It did not allocate and used SRAM:

cat /sys/kernel/debug/rknpu/mm
    SRAM bitmap: "*" - used, "." - free (1bit = 4KB)
    [000] [................................]
    [001] [................................]
    [002] [................................]
    [003] [................................]
    [004] [................................]
    [005] [................................]
    [006] [................................]
    [007] [...............]
    SRAM total size: 978944, used: 0, free: 978944

[ 868.106264] RKNPU: allocate iova start: 0x00000000fe740000, size: 12091392
[ 868.118667] RKNPU: allocate size: 11960320 with sram size: 131072
[ 868.132467] RKNPU: allocate iova start: 0x00000000fe5a0000, size: 1417216
[ 868.133622] RKNPU: allocate size: 1155072 with sram size: 262144
[ 989.802333] RKNPU: allocate iova start: 0x00000000fd970000, size: 12939264
[ 989.815149] RKNPU: allocate size: 11960320 with sram size: 978944

@stuartiannaylor
The real-time detection is not possible to run due to Radxa librknnrt version: 1.2.0 (1867aec5b@2022-01-14T15:16:40) being older than 1.3.

Is the results what you expected?
Do you see the use of SRAM in your experiments?

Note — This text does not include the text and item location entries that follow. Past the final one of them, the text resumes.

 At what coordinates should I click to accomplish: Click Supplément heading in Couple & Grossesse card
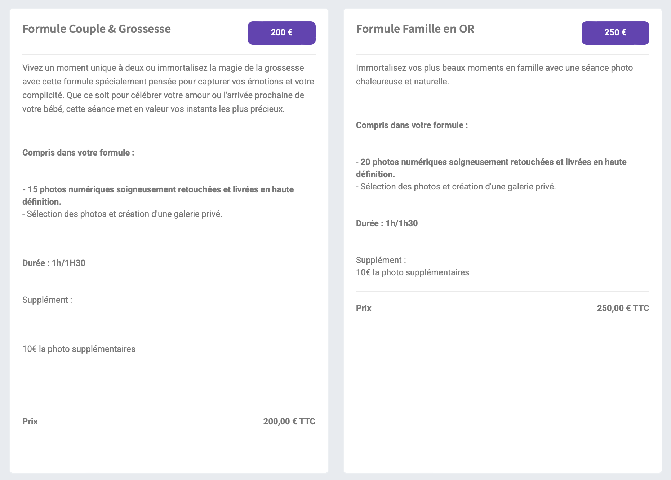coord(47,300)
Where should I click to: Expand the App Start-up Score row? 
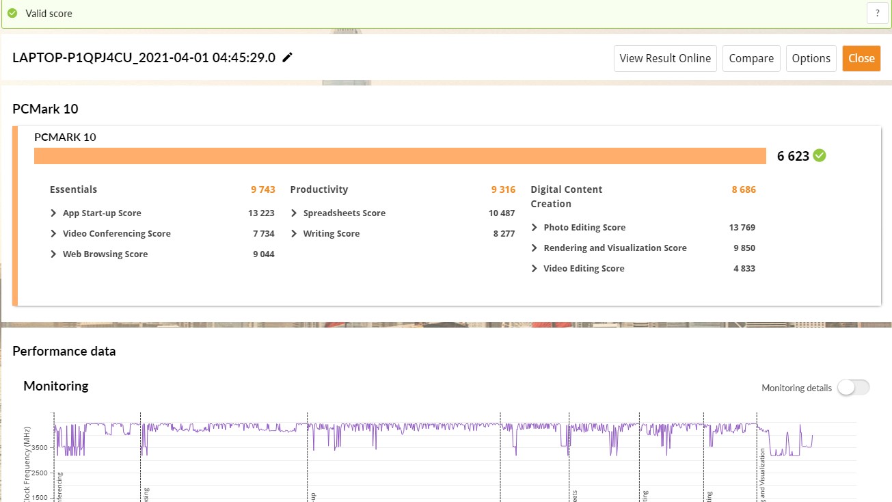point(54,213)
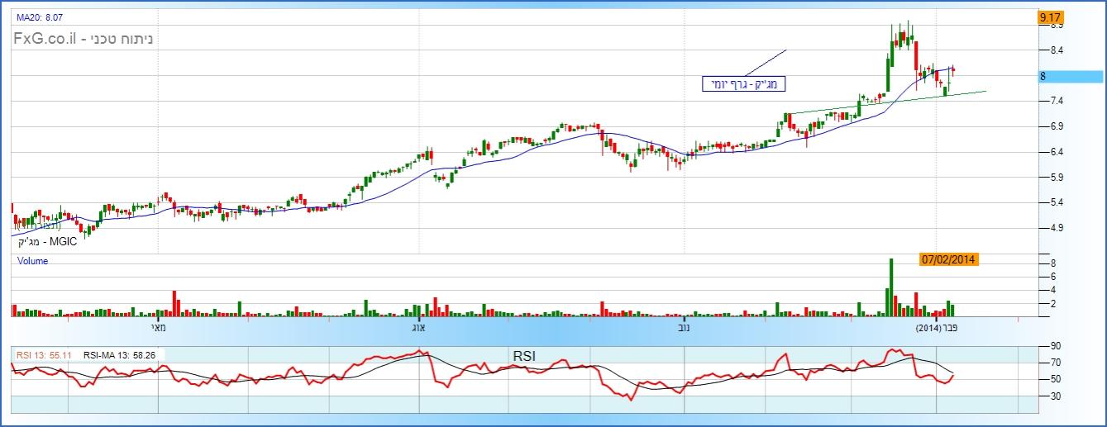
Task: Click the פבר (2014) label on time axis
Action: point(937,328)
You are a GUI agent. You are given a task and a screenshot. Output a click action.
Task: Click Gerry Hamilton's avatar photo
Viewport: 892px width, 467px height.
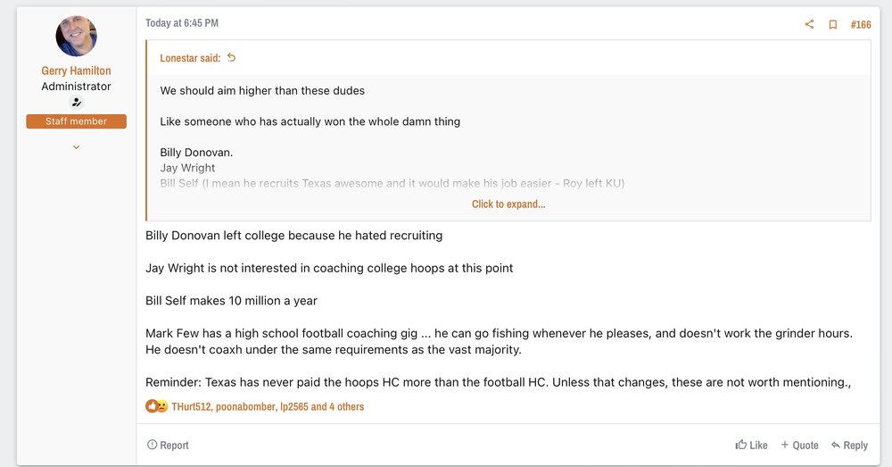coord(77,36)
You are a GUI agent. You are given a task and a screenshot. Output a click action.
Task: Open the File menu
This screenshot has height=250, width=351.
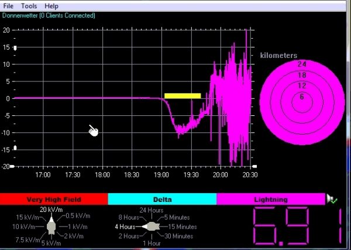[9, 6]
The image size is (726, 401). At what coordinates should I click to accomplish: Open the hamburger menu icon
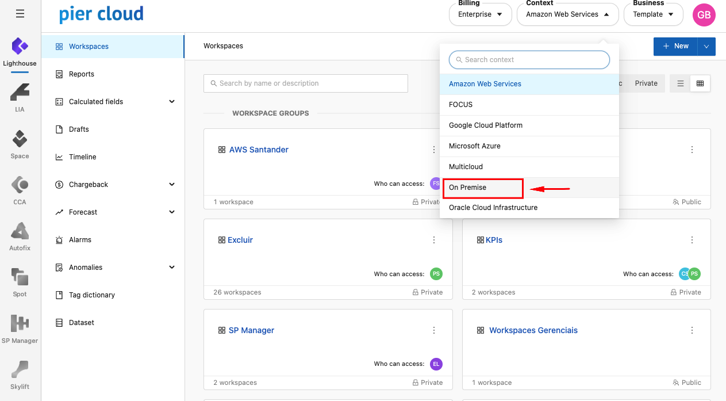(20, 14)
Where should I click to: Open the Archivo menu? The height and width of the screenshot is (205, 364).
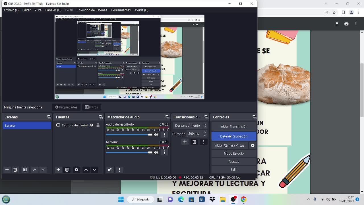[11, 10]
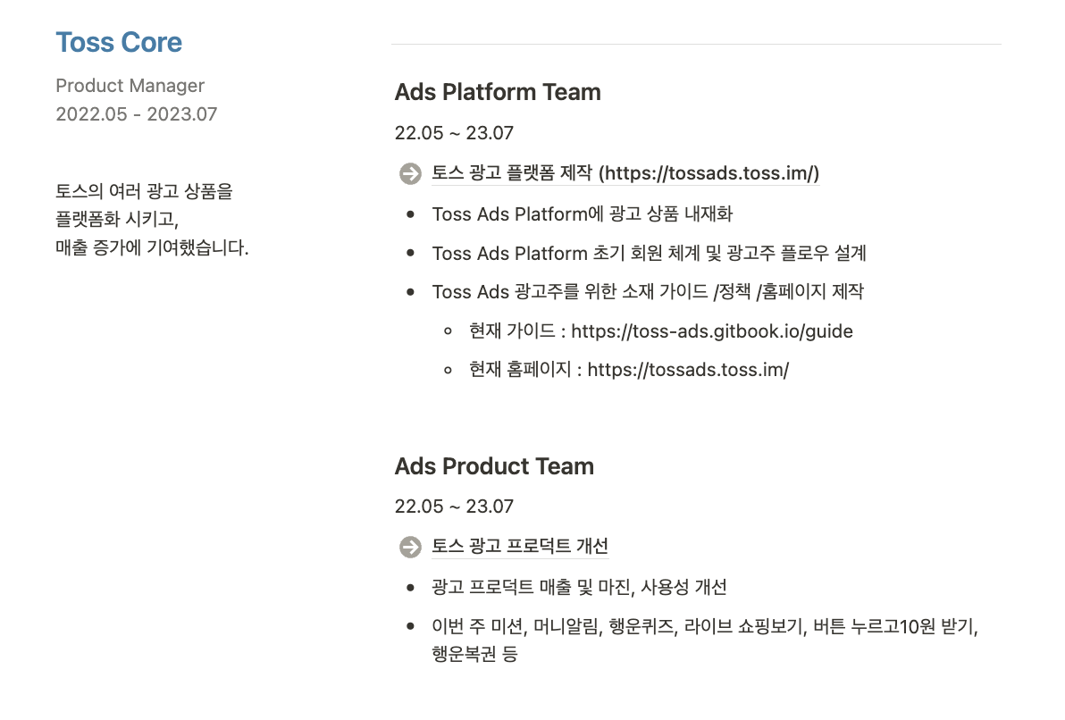Open the 토스 광고 프로덕트 개선 page link

point(520,546)
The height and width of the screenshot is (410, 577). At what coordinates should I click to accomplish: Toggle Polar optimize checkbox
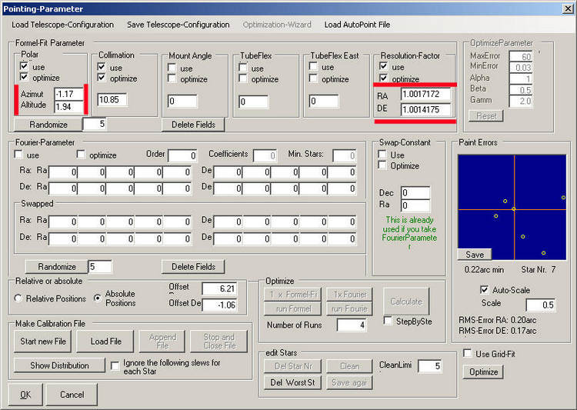pyautogui.click(x=26, y=78)
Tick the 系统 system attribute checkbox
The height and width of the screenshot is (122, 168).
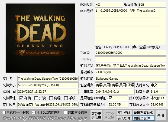coord(66,98)
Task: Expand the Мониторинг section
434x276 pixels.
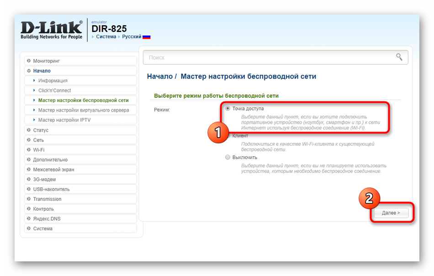Action: point(46,61)
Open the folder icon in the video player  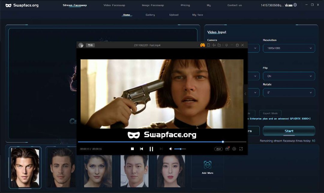[x=219, y=45]
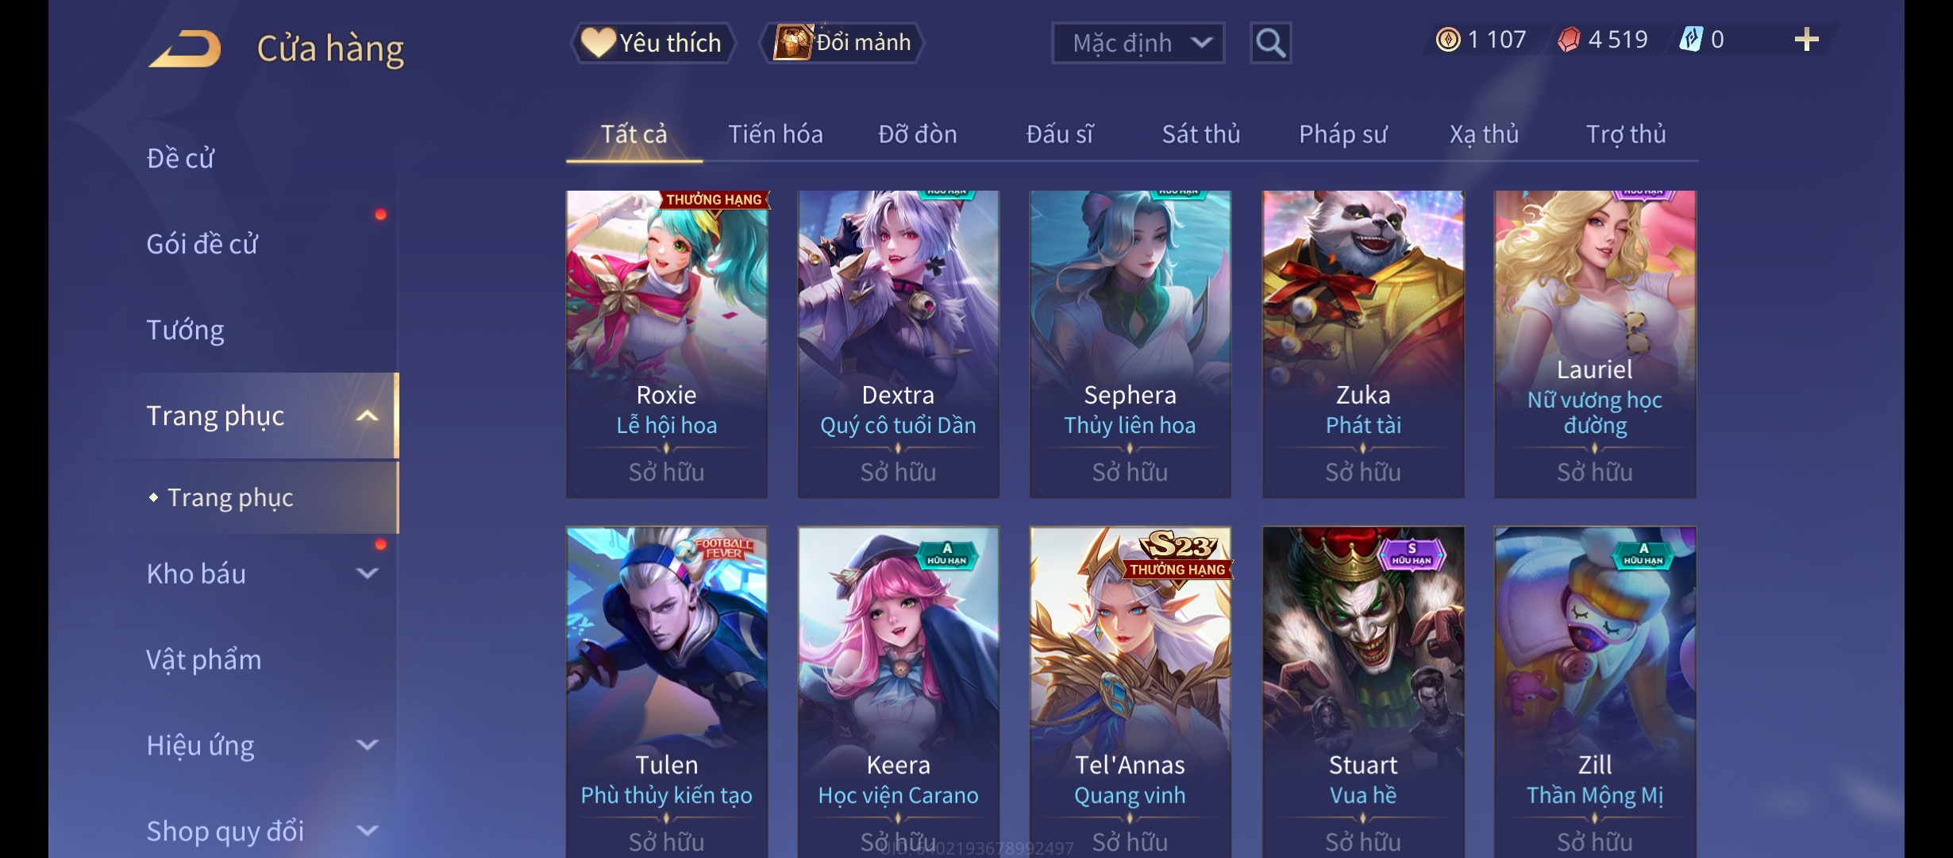Select the Roxie Lễ hội hoa skin card

[x=667, y=344]

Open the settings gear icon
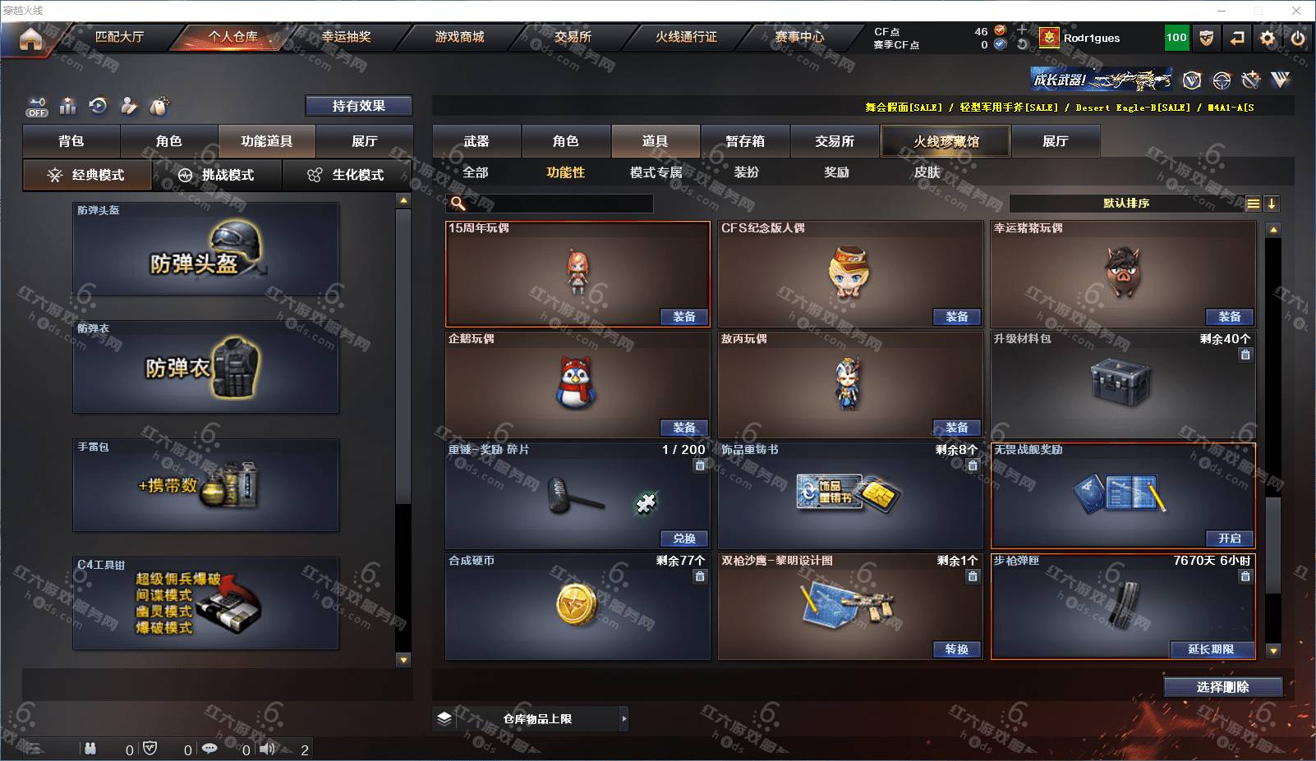click(1268, 38)
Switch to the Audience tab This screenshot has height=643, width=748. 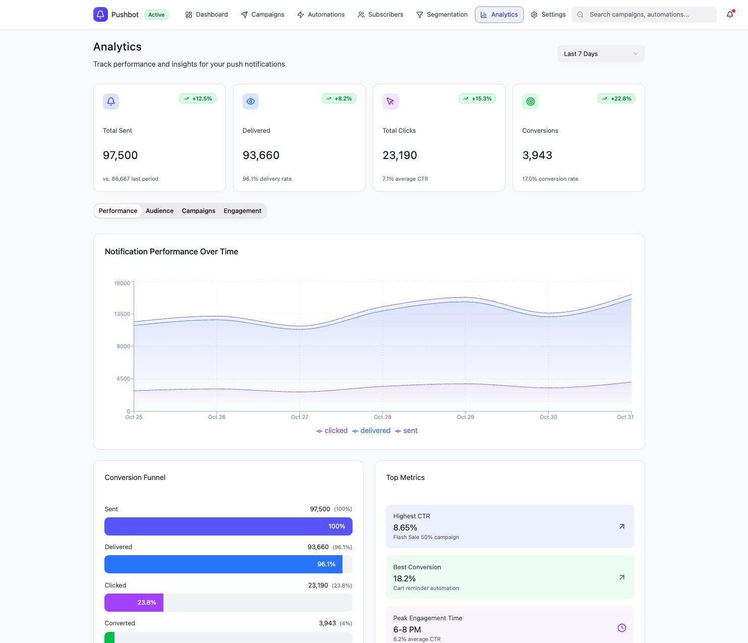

No haven’t made the DTS mods guess I should thought it may make more sense to you.
I will give it a go tomoz maybe and get back to you.
But from the run info

I RKNN: [18:58:24.035] RKNN Runtime Information: librknnrt version: 1.4.0 (a10f100eb@2022-09-09T09:07:14)
I RKNN: [18:58:24.035] RKNN Driver Information: version: 0.8.2
I RKNN: [18:58:24.035] RKNN Model Information: version: 1, toolkit version: 1.4.0-c15f5e0b(compiler version: 1.4.0 (c73777b51@2022-09-05T12:06:01)), target: RKNPU v2, target platform: rk3588, framework name: PyTorch, framework layout: NCHW

We are running 1.4.0 ?

yes. I RKNN: [19:43:06.149] RKNN Runtime Information: librknnrt version: 1.4.0 (a10f100eb@2022-09-09T09:07:14)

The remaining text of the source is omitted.